If those two guys kept working on it for the past 25 years, but hired nobody new, I wonder what their product would look like? I suspect it would still be pretty decent.
When I worked at Google I was lucky and had coffee with Jeff Dean and Sanjay Ghemawat many mornings when my desk was near them and we had shared interests. I got the chance to quiz Jeff a bunch about the early days. When they joined, L&S had already handed indexing off to a couple programmers who had written a system that had to be run all the way through (all steps of indexing) to build a whole new index. Any failure in any step- even just one simple worker- meant you had to run all over again. That led to the development of MapReduce, GFS, and BigTable, which allowed google to scale search while also improving search prerformance (latency of a query, latency of crawling hot documents and having them appear in the index).
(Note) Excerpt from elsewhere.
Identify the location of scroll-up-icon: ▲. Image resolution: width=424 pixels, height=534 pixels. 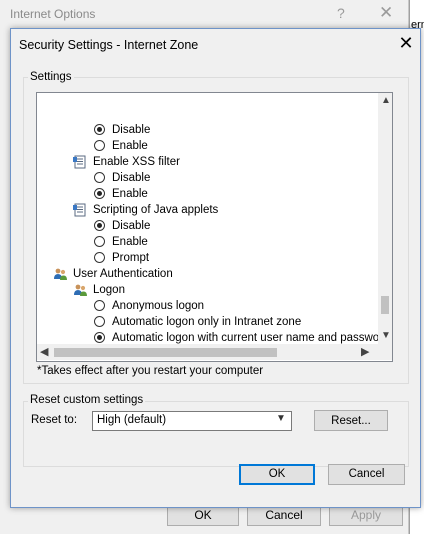
(386, 100).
Jeff definitely didn't have a high opinion of Larry and Sergey's programming skills.
But then, the search engine was really just phase 0 in Larry's attempt to revoluntize the world of information, sort of the things you have to do at the start of a realtime strategy game to get your tech tree up to AI.
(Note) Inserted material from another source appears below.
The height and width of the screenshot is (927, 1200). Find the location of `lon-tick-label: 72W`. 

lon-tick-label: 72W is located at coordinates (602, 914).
A fun thought experiment, but I suspect they'd be bankrupt from the meritless lawsuits that come from being big, or in prison for not being able to follow laws they had to be big to lobby against.
And even if not, the combined efforts of the scammers would probably evolve faster than two people could react.
E.g. a product that is clearly better can legally capture 100% market share. Only leveraging that market power is illegal.
I genuinely think a rule along the lines of "anything with 30%+ market share is scrutinized as having monopolistic network effect advantage" would have net positive outcomes on competition.